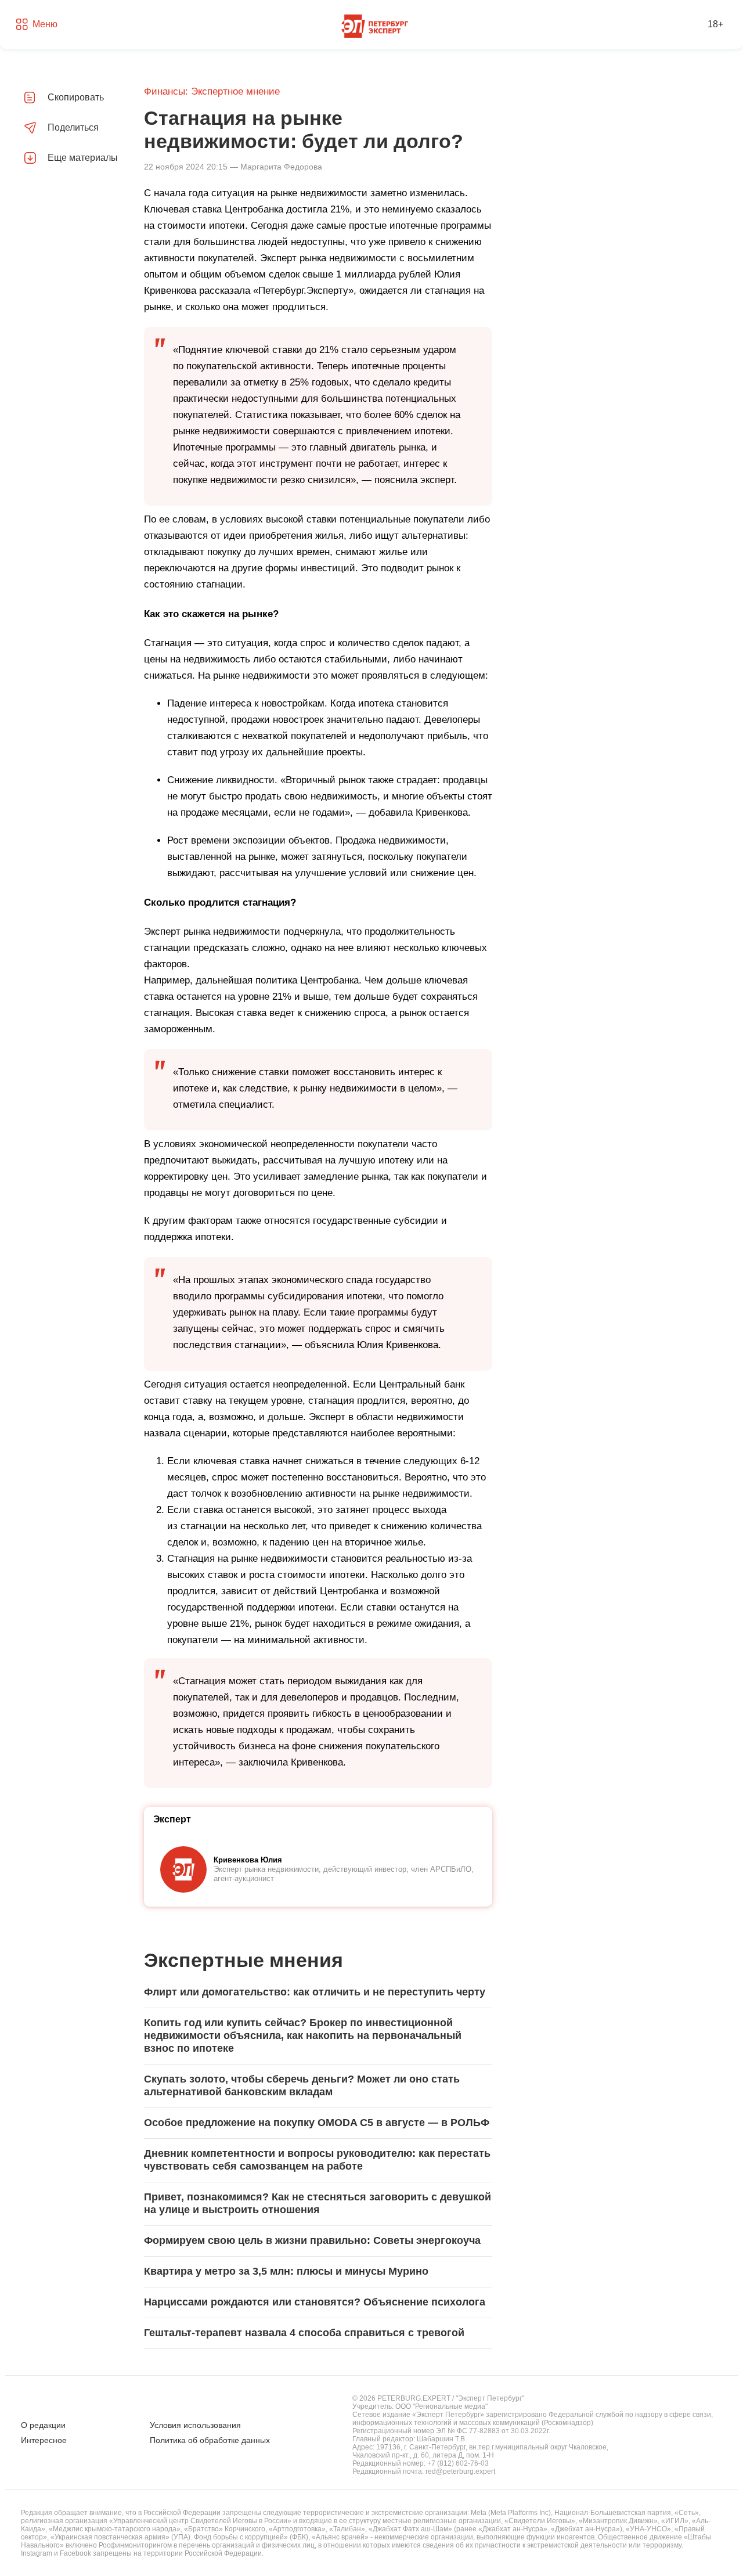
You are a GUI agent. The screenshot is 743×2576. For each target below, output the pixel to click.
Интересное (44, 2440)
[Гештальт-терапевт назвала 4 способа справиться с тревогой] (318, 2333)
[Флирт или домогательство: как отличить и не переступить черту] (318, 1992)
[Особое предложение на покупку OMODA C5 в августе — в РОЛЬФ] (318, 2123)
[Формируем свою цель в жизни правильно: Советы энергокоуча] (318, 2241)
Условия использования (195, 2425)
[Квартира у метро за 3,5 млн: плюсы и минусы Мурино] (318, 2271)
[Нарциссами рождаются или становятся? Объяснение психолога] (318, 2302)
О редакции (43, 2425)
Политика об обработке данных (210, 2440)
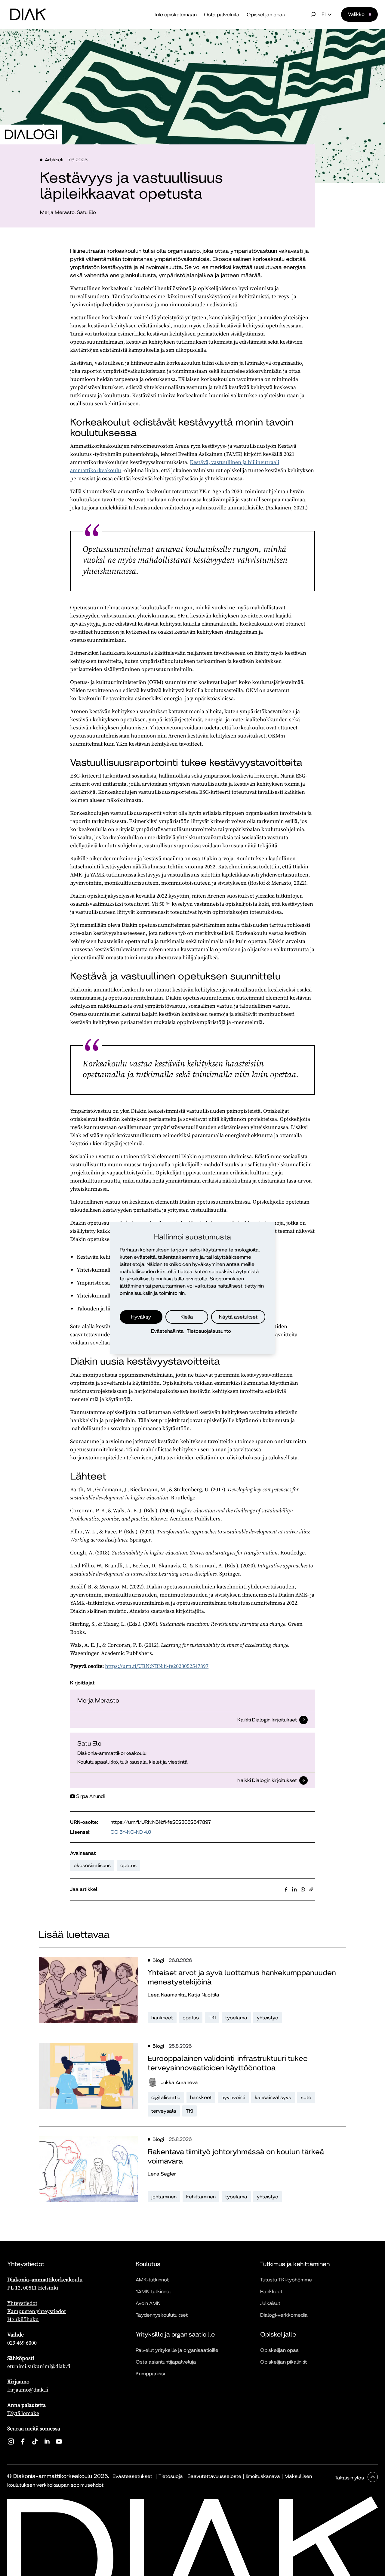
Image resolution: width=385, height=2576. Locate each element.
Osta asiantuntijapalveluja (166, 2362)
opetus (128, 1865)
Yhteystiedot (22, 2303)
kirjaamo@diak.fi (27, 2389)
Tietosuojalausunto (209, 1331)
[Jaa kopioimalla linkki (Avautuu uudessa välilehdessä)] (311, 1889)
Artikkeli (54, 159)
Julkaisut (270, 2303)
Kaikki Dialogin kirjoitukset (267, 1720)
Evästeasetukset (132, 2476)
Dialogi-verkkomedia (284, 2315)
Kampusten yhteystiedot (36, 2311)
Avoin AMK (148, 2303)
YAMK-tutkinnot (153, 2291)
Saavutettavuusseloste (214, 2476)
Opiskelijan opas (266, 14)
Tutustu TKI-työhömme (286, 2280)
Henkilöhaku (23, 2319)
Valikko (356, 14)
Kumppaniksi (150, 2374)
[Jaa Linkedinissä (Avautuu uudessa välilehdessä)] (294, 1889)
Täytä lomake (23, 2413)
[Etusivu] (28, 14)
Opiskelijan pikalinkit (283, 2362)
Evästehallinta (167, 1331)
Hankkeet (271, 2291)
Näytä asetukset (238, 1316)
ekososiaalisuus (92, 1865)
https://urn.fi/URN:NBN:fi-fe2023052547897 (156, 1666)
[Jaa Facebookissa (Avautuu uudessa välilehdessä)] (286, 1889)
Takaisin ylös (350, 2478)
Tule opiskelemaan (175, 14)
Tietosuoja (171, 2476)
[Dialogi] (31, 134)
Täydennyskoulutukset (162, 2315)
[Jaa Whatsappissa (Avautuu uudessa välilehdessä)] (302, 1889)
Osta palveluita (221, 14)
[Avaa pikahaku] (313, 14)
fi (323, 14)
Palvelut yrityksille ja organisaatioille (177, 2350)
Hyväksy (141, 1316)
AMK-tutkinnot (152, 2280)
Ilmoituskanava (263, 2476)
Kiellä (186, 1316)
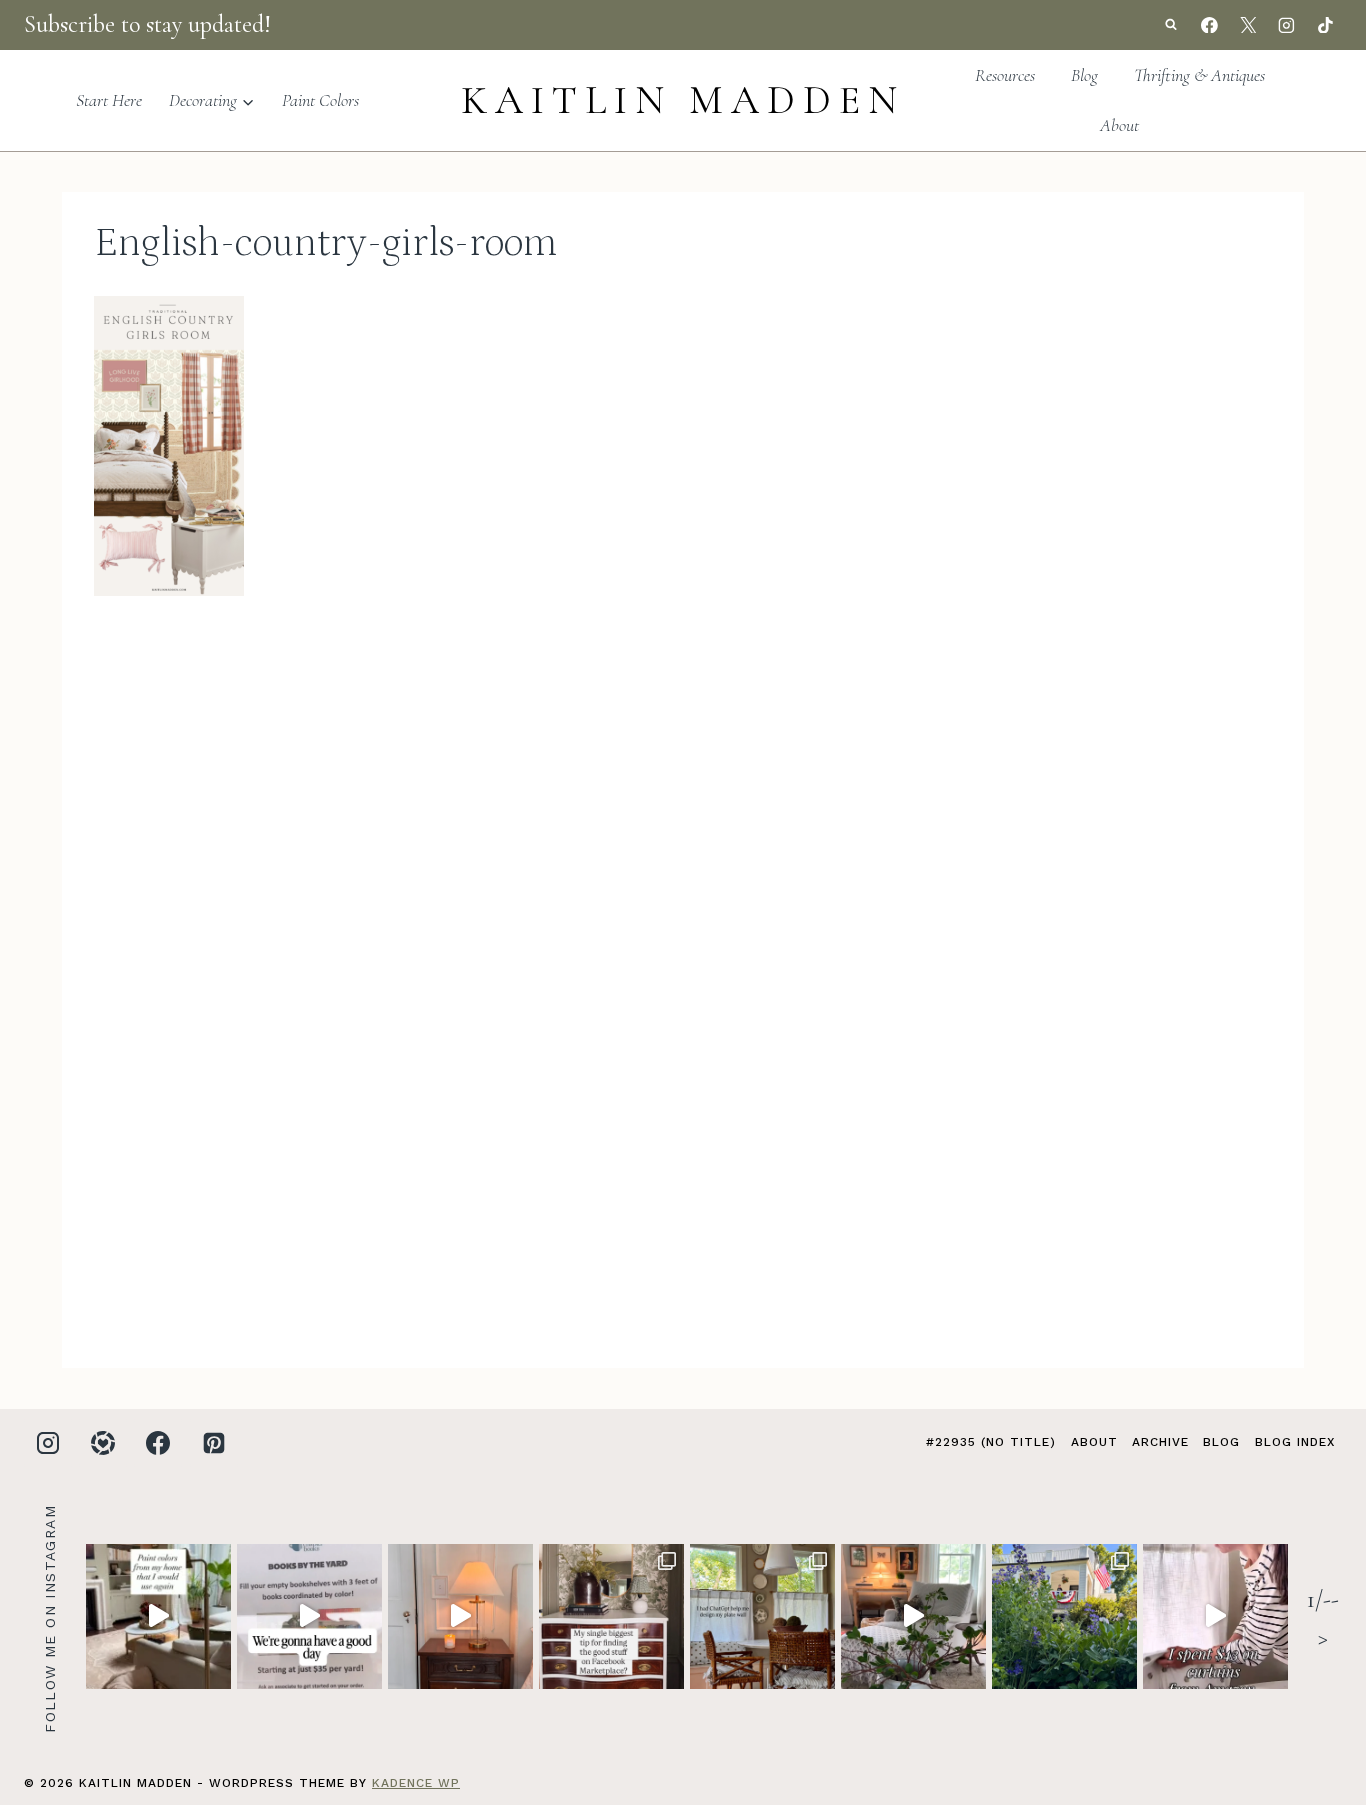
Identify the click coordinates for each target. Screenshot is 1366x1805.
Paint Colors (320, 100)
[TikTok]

━━━

- **WHAT THIS TASK INVOLVES**
Every entry should be returned exactly as written, minus the pictures.

- **EXERCISE RESULT**
You are a GUI agent. The screenshot is 743×2576. For each target below, output the pixel to click.
Интересное (44, 2440)
[Гештальт-терапевт назвала 4 способа справиться с тревогой] (318, 2333)
[Флирт или домогательство: как отличить и не переступить черту] (318, 1992)
[Особое предложение на покупку OMODA C5 в августе — в РОЛЬФ] (318, 2123)
[Формируем свою цель в жизни правильно: Советы энергокоуча] (318, 2241)
Условия использования (195, 2425)
[Квартира у метро за 3,5 млн: плюсы и минусы Мурино] (318, 2271)
[Нарциссами рождаются или становятся? Объяснение психолога] (318, 2302)
О редакции (43, 2425)
Политика об обработке данных (210, 2440)
Image resolution: width=385, height=2576. Locate each element.
Osta asiantuntijapalveluja (166, 2362)
opetus (128, 1865)
Yhteystiedot (22, 2303)
kirjaamo@diak.fi (27, 2389)
Tietosuojalausunto (209, 1331)
[Jaa kopioimalla linkki (Avautuu uudessa välilehdessä)] (311, 1889)
Artikkeli (54, 159)
Julkaisut (270, 2303)
Kaikki Dialogin kirjoitukset (267, 1720)
Evästeasetukset (132, 2476)
Dialogi-verkkomedia (284, 2315)
Kampusten yhteystiedot (36, 2311)
Avoin AMK (148, 2303)
YAMK-tutkinnot (153, 2291)
Saavutettavuusseloste (214, 2476)
Opiskelijan opas (266, 14)
Tutustu TKI-työhömme (286, 2280)
Henkilöhaku (23, 2319)
Valikko (356, 14)
Kumppaniksi (150, 2374)
[Jaa Linkedinissä (Avautuu uudessa välilehdessä)] (294, 1889)
Täytä lomake (23, 2413)
[Etusivu] (28, 14)
Opiskelijan pikalinkit (283, 2362)
Evästehallinta (167, 1331)
Hankkeet (271, 2291)
Näytä asetukset (238, 1316)
ekososiaalisuus (92, 1865)
https://urn.fi/URN:NBN:fi-fe2023052547897 (156, 1666)
[Jaa Facebookissa (Avautuu uudessa välilehdessä)] (286, 1889)
Takaisin ylös (350, 2478)
Tule opiskelemaan (175, 14)
Tietosuoja (171, 2476)
[Dialogi] (31, 134)
Täydennyskoulutukset (162, 2315)
[Jaa Whatsappissa (Avautuu uudessa välilehdessä)] (302, 1889)
Osta palveluita (221, 14)
[Avaa pikahaku] (313, 14)
fi (323, 14)
Palvelut yrityksille ja organisaatioille (177, 2350)
Hyväksy (141, 1316)
AMK-tutkinnot (152, 2280)
Ilmoituskanava (263, 2476)
Kiellä (186, 1316)
Identify the click coordinates for each target. Screenshot is 1366x1805.
Paint Colors (320, 100)
[TikTok]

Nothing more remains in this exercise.